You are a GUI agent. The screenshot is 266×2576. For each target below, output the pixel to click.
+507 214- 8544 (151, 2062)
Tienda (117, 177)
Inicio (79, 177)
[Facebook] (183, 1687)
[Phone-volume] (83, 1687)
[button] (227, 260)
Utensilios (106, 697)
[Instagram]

- Task to complete: Please output every record exactly as it appears.

- Result for this task:
You are a GUI agent. The screenshot is 266×2576. For each target below, output the pixel to click.
+507 214- 8544 (151, 2062)
Tienda (117, 177)
Inicio (79, 177)
[Facebook] (183, 1687)
[Phone-volume] (83, 1687)
[button] (227, 260)
Utensilios (106, 697)
[Instagram]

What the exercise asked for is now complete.